REQUIRED WORK: Can you condense the paragraph of the passage below that begins "Due to random unintentional disorder" into a short bulleted list that keeps its main facts?

PASSAGE:
● ● ● ● ● ● ●
Here, $c_{i\sigma}^{\dagger}$ is the creation operator of a hole with (pseudo)spin $\sigma\in\{\uparrow,\downarrow\}$ on dot $i$, $n_{i}=n_{i\uparrow}+n_{i\downarrow}$ with $n_{i\sigma}=c_{i\sigma}^{\dagger}c_{i\sigma}$ is the number operator, $\vec{\sigma}=(\sigma_{x},\sigma_{y},\sigma_{z})$ is the vector of Pauli spin matrices, and we use the convention that $\langle i,j\rangle$ runs over all nearest-neighbor bonds oriented along the positive lattice directions. Due to SOC, the holes undergo a SU(2) spin rotation $\exp(i\theta_{ij}\vec{q}_{ij}\cdot\vec{\sigma})=\cos\theta_{ij}+i\sin\theta_{ij}\,\vec{q}_{ij}\vec{\cdot\sigma}$ as they tunnel from dot $i$ to dot $j$, leading to spin-flip hopping terms in addition to the conventional spin-conserving hopping. Here, $\theta_{ij}$ is the angle by which the spin rotates and $\vec{q}_{ij}$ sets the axis of rotation, which we parametrize as $\vec{q}_{ij}=(\cos\phi_{ij},\sin\phi_{ij},0)$ [$\vec{q}_{ij}=(\sin\phi_{ij},\cos\phi_{ij},0)$] for vertical [horizontal] bonds. With this definition, the case $\phi_{ij}=0$ for all $i$, $j$ corresponds to standard Rashba SOC, which we will use as a simple test case for our machine learning algorithm before generalizing to arbitrary bond-dependent rotation axes. The overall hopping amplitude (experimentally controllable, e.g., by barrier gates) is denoted by $t_{ij}$. Finally, $\epsilon_{i}$ is the single-particle energy, $U_{i}$ ($V_{ij}$) is the onsite (inter-dot) Coulomb repulsion, and $V_{z}$ is the Zeeman splitting induced by an out-of-plane magnetic field.

Due to random unintentional disorder, which is unavoidably present in all semiconductor devices, the Hubbard model parameters are sample-dependent, and, moreover, vary spatially from dot to dot or bond to bond even in systems of nominally identical dots, making the effective model an SOC-generalized disordered Fermi-Hubbard-Mott-Anderson model [16]. We incorporate this uncertainty by randomly drawing the Hubbard model parameters from a range of values (specified below) for each site and bond separately. For simplicity, we assume that the Zeeman splitting $V_{z}$ is spatially uniform; however, in realistic Ge hole systems, $g$-tensor variations typically render the Zeeman splitting spatially non-uniform as well [29, 12, 14, 22, 40, 46, 30]. For completeness, a generalized model including $g$-tensor variations is studied in the Supplementary Material (SM).
● ● ● ● ● ● ●
EXTRACTED INFORMATION:
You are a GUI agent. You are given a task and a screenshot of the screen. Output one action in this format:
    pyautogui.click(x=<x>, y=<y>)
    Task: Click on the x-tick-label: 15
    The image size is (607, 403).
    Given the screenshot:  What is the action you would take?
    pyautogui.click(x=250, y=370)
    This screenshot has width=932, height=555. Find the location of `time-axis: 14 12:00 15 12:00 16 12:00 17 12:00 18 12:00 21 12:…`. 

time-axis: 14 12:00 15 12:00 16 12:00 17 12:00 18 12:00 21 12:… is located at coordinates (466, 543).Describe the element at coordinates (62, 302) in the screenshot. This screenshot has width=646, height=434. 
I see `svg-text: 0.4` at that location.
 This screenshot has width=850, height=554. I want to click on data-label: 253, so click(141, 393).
● ● ● ● ● ● ●
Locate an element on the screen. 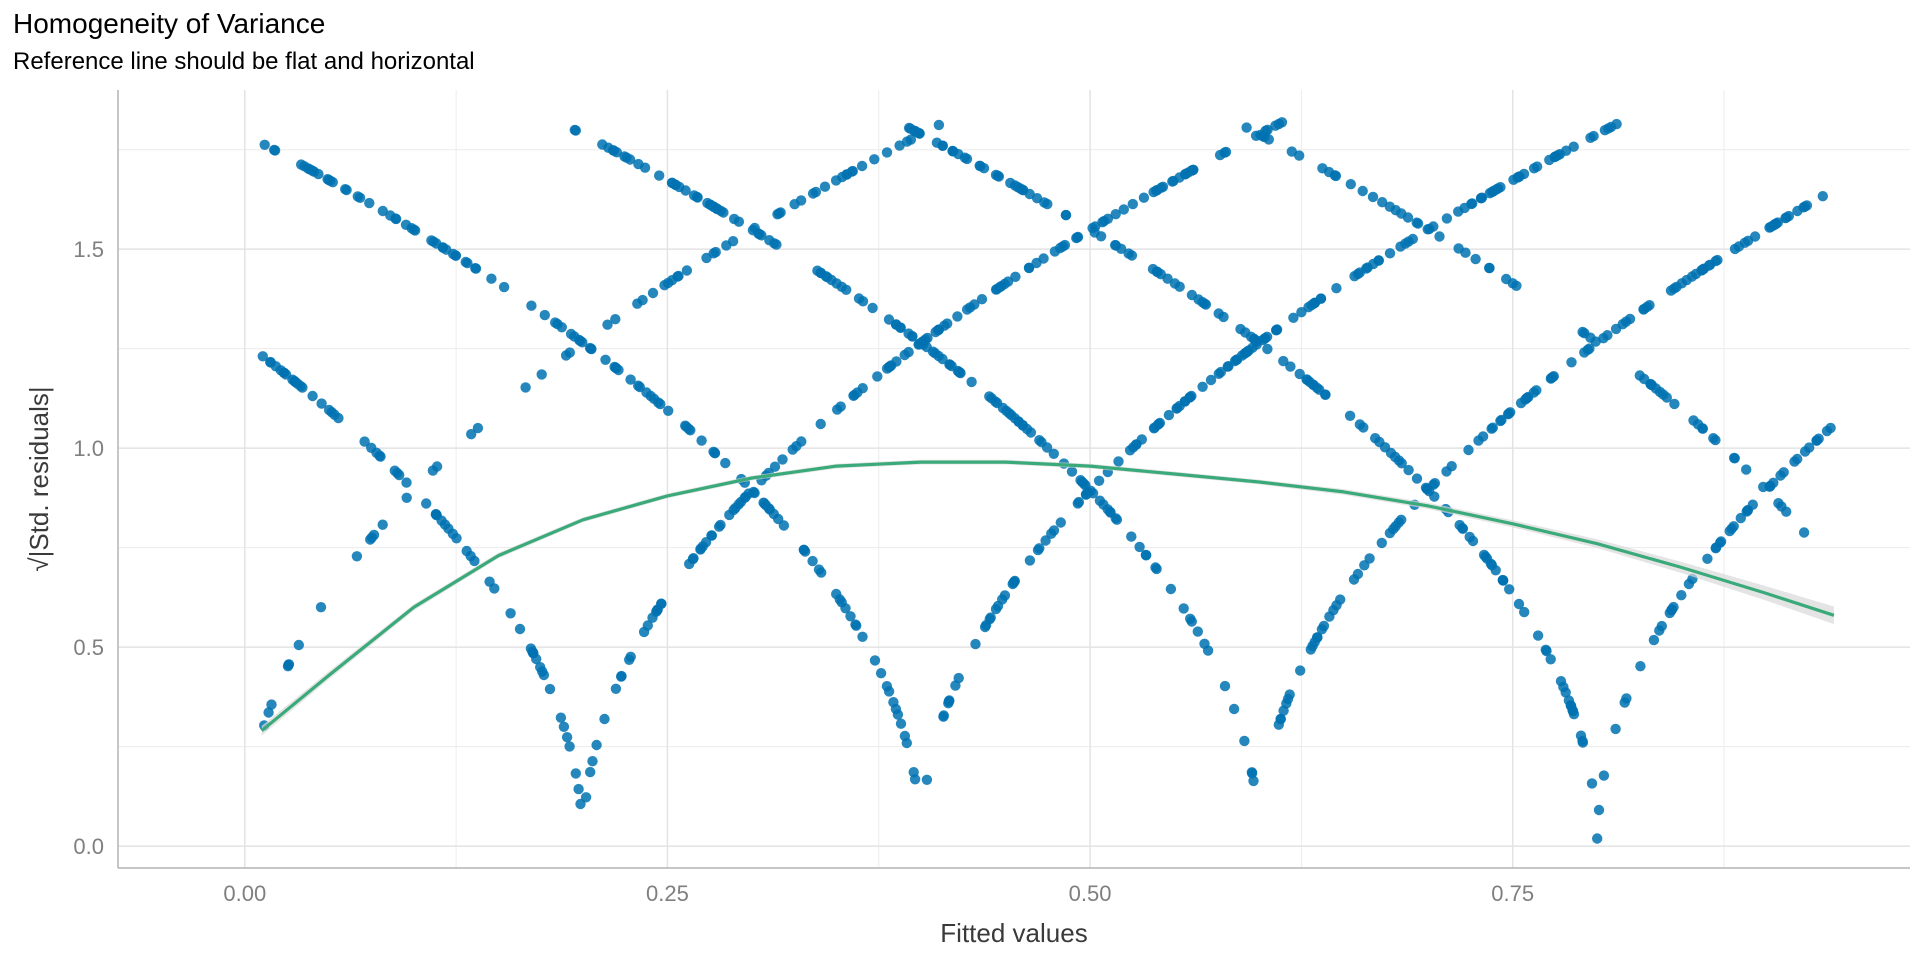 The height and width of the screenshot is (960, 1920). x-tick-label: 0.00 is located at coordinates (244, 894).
● ● ● ● ● ● ●
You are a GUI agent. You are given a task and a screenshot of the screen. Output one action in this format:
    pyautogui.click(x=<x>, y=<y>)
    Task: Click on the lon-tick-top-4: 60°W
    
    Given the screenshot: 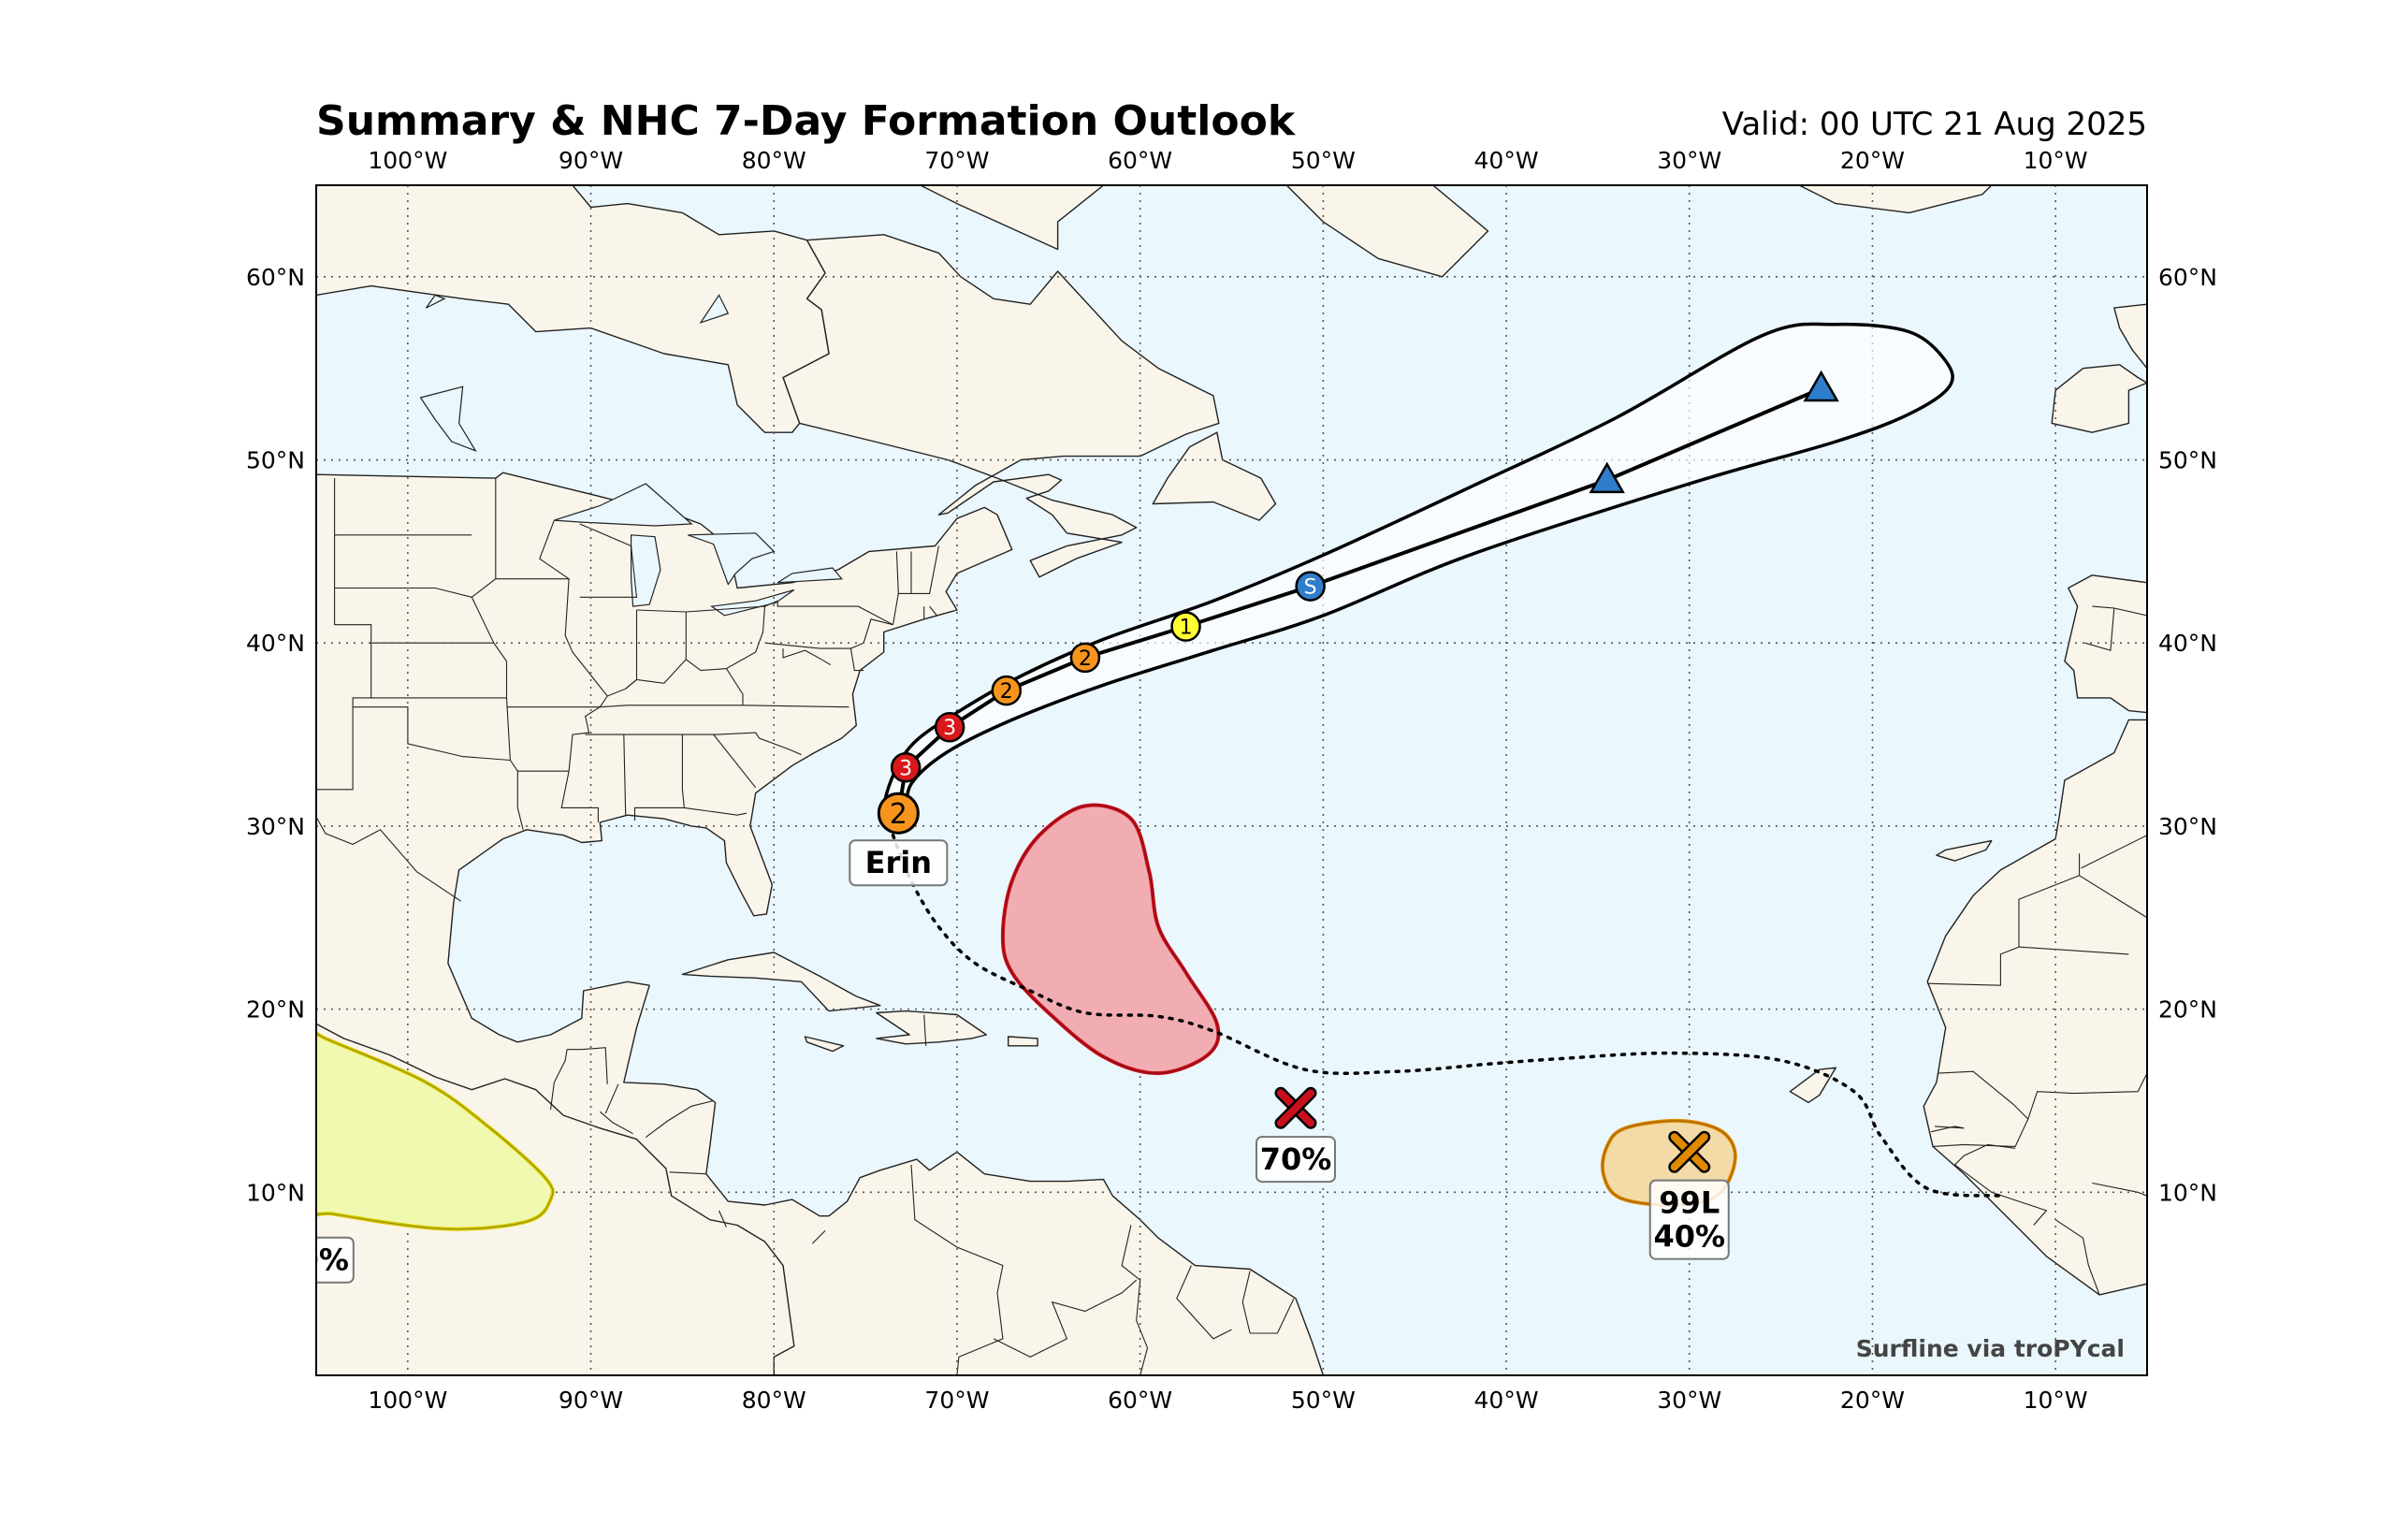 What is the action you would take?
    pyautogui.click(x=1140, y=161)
● ● ● ● ● ● ●
OUTPUT FOR THIS EXERCISE:
- Random, unintentional disorder is unavoidably present in all semiconductor devices. It makes the Hubbard model parameters sample-dependent and varies them from dot to dot or bond to bond, even in systems of nominally identical dots.
- The effective model is therefore an SOC-generalized disordered Fermi-Hubbard-Mott-Anderson model.
- This uncertainty is built in by randomly drawing the parameters from a range of values for each site and bond separately.
- For simplicity, the Zeeman splitting $V_{z}$ is assumed spatially uniform. In realistic Ge hole systems, however, $g$-tensor variations typically make it non-uniform.
- A generalized model that includes $g$-tensor variations is studied in the Supplementary Material.